Each disc is composed of a rugged casing (the annulus fibrosis) around a jelly-like substance called nucleus pulposus. Endplates anchor each disc in place between two vertebral bodies. These “shock absorbers” are particularly vulnerable to age-related degeneration. They serve as spacers between the vertebrae and help the bones of the spine deal with the pressures of walking, running, and movement. Degenerative disc disease (DDD) is a general term used to describe these degenerative and often age-related changes in the discs.
Discs do not heal or repair themselves. In cases of DDD, there are various ways in which discs become damaged, ruptured, brittle or misshapen, including:
- Drying out (less fluid inside and less ability to absorb shock)
- Flattening (providing less spacing)
- Stiffening (less cushioning power)
- Bulging out
- Rupturing or herniating
In some cases of DDD, the nucleus pulposus inside the disc can leak out. If this substance comes in contact with nearby nerves, it can irritate them and cause considerable pain. Since the spinal column is the “nerve center” of the body, ruptured discs are very likely to irritate nearby nerves.
Causes of Degenerative Disc Disease
By far the most common cause of degenerative disc disease is aging. Even if there is no direct damage to the disc, the stiffening and wear of tissue in all parts of the body can cause sufficient stress on the disc to cause it to flatten or microscopic tears to occur. Degenerative disc disease can also occur in response to repetitive stress on the spine.
Symptoms of Degenerative Disc Disease
Degenerative disc disease may be challenging to diagnose at first because the symptoms may come on gradually and be dismissed at first, particularly in seniors who accept some “aches and pains” as a normal part of growing older.
The pain of degenerative disc disease may be mild to severe. In some people, it is a dull ache, but in others the pain can be incapacitating. The pain is typically localized to the area affected, that is, if the degenerative disc disease occurs in the lower back, the pain will be in the lower back. In some cases, people with degenerative disc disease may find pain relief by lying down.

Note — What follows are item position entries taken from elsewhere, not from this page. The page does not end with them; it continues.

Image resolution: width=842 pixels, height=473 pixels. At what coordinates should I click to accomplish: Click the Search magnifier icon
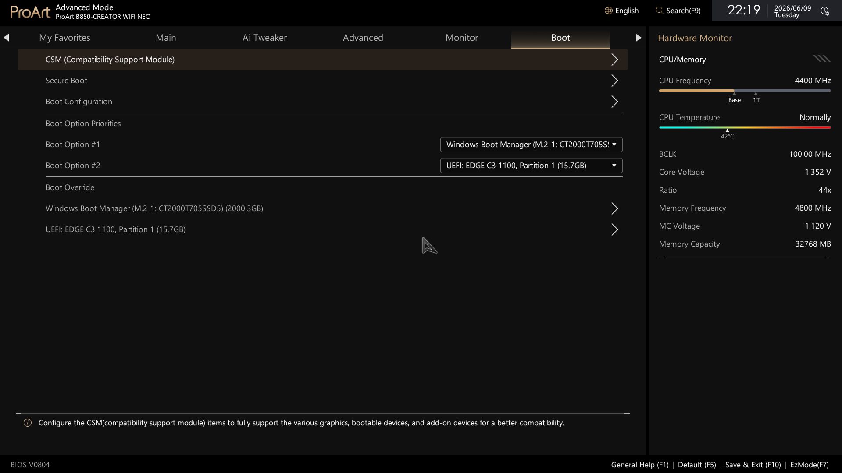pos(660,11)
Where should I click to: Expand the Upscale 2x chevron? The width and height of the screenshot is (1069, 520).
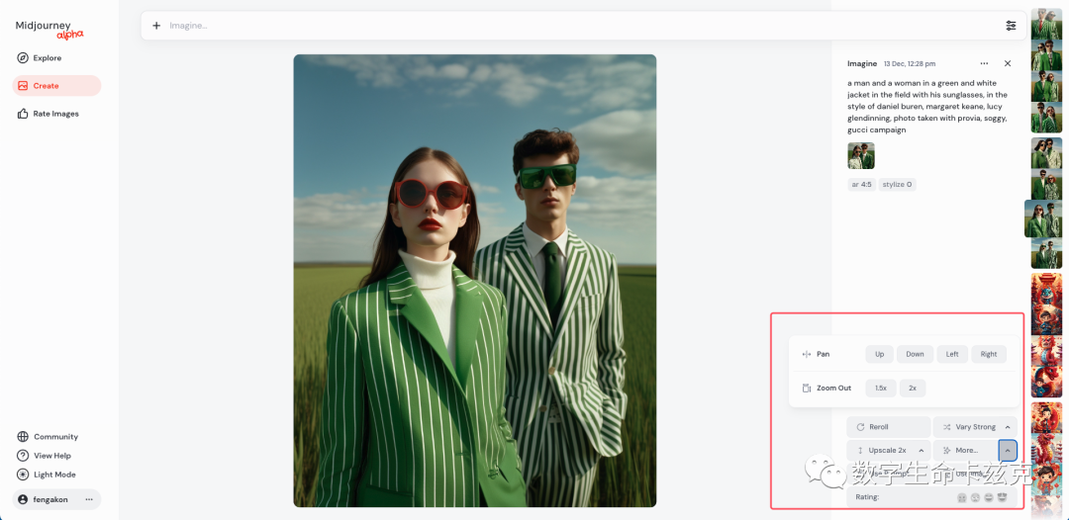pyautogui.click(x=922, y=451)
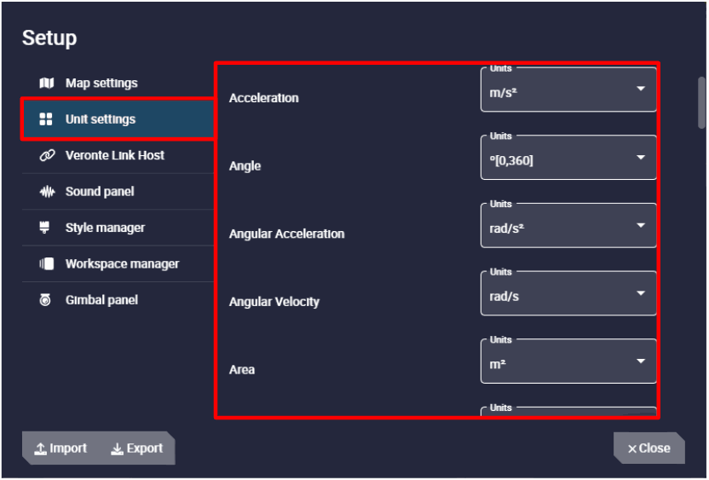
Task: Expand the Angle units dropdown
Action: [x=568, y=159]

In more severe cases, there may be numbness, tingling, “pins and needles,” or weakness in the arms and hands or legs and feet.
Diagnosis and Treatment
A diagnosis of degenerative disc disease is usually confirmed by physical examination, medical history, and certain tests, which can include:
- CT or MRI scan
- Myelogram (a contrast scan)
The treatment of degenerative disc disease will depend greatly on your overall condition, the severity of your symptoms, the location of the problem, and your own preferences.
- Conservative treatment may include bed rest, activity restrictions, and pain relievers
- Anti-inflammatory medications, physical therapy or epidural steroid injections may be recommended in some patients.
- Surgery, including minimally invasive procedures, may be appropriate for certain patients.
Surgery for Degenerative Disc Disease
Surgery is not indicated for every patient, but your physician at the Advanced Spine Institute of Greater Boston may consider it an option based on your specific condition and symptoms, and will walk you through the benefits and risks of:
Minimally invasive interbody fusion removes the damaged disc and then joins the two vertebrae together (fusion) using an implantable device (the “interbody”) as a spacer and stabilizer. It can be performed with only a small incision and may be done on an outpatient basis in appropriate candidates. In other cases, the damaged disc is removed and replaced with an artificial disc to provide support and spacing. A discectomy refers to the removal of the disc which may be followed by fusion. Laminectomy is a procedure in which part of the bone of the vertebra is removed in an effort to relieve compression on the nerves.